La fatigue physique des enfants dans les verreries n'est pas supérieure à celle de ceux qui exercent leur activité, immobiles du matin au soir devant un métier de tissage "et croira-t-on qu'un enfant souffre plus d'avoir à se donner du mouvement ?"

En bon journaliste, A. Daum place à la fin de son long article le point le plus polémique : les brutalités exercées par les ouvriers sur leurs apprentis ; méthodes d'un autre âge "mais, Dieu merci, ces moeurs là ont changé grâce à l'éducation générale des ouvriers et à la surveillance des patrons, et nous avons - tout au moins dans notre usine - la satisfaction d'avoir réprimé depuis de longues années d'une façon absolue ces usages d'une autre époque". A Portieux, la brutalité d'un ouvrier, souvent pris de boisson, à l'égard d'un jeune était sanctionnée par une amende ; par conséquent, la brutalité n'est pas un système organisé. Parfois, un geste violent entraîne des conséquences importantes et même si cela reste marginal, la bonne réputation de l'usine se trouve mise à mal.

A. Daum dédouane les verreries de l'Est comme va le faire quelque temps après lui A. Richard dont la contre-attaque va prendre une grande dimension nationale. Auparavant, il nous faut dire que la présentation que fait Daum dans son article, pour en quelque sorte idéaliser les conditions de travail des jeunes, est loin de se reproduire à l'identique dans grand nombre de verreries. Reprenons deux points : la pénibilité du travail de l'enfant et les relations ouvriers-apprentis à travers l'exemple de la vie du jeune Saulnier à la verrerie du Chêne dans la Sarthe. Il a douze ans et demi lorsque son père, sur les conseils de l'instituteur, le retire de l'école pour le placer à la verrerie du Chêne, petite usine d'une centaine d'ouvriers.

Le certificat d'études ne représentant pas grand chose pour le jeune garçon, son père affirme : "tu feras un aussi bon verrier !" Eugène raconte sa première matinée à l'usine, en ce matin de l'année 1904, comme teneur de moule. "Rivé à mon tabouret, je n'avais guère le loisir de contempler ce qui se passait alentour.
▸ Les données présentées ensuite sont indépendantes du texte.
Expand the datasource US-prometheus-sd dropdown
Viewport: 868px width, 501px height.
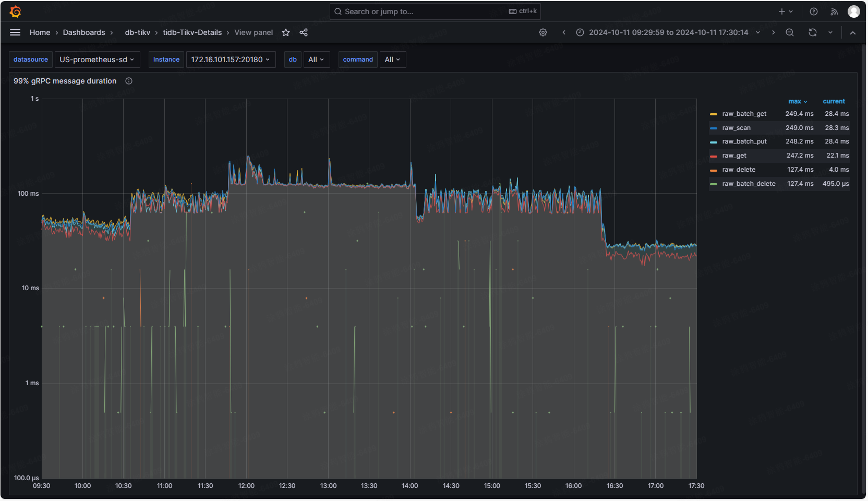[x=97, y=59]
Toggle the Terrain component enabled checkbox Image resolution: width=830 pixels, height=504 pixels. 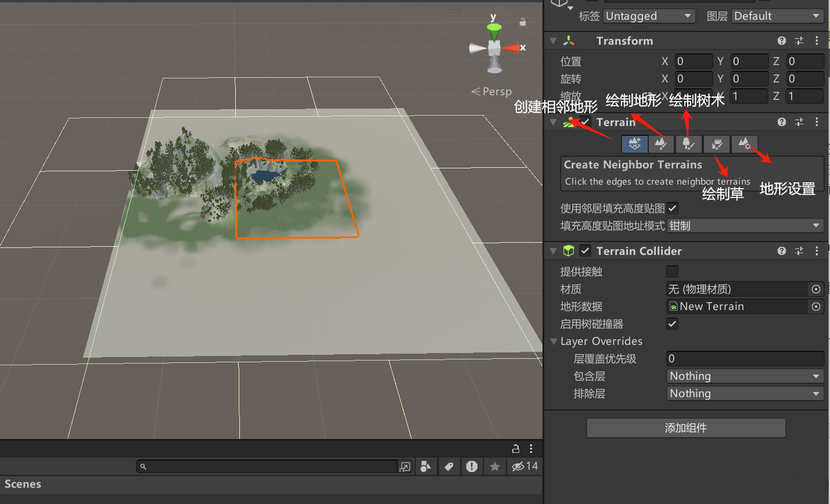coord(585,122)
Tout entier à mon souci de bien faire, je restais l'oeil fixé sur mon moule que je m'appliquais, par commodité, à caler entre mes deux sabots. J'agissais comme si toute l'usine avait eu les yeux braqués sur moi. Assurément j'en rajoutais, mais il me semblait tellement important d'être à la hauteur que j'en avais le corps tout tendu. La lassitude commençait à me gagner, mes muscles s'engourdissaient dans ce même mouvement répété des centaines de fois mais pour rien au monde je ne l'aurais avoué ou me serais plaint. "C'est le métier qui rentre", m'avait simplement dit mon père le soir à la maison. La chaleur du grand four circulaire, comme j'en étais assis à trois mètres au ras du sol, semblait toute converger vers moi. J'enviais les verriers de pouvoir supporter le souffle brûlant de la bouche en feu, quand ils cueillaient le verre au bout de leur canne.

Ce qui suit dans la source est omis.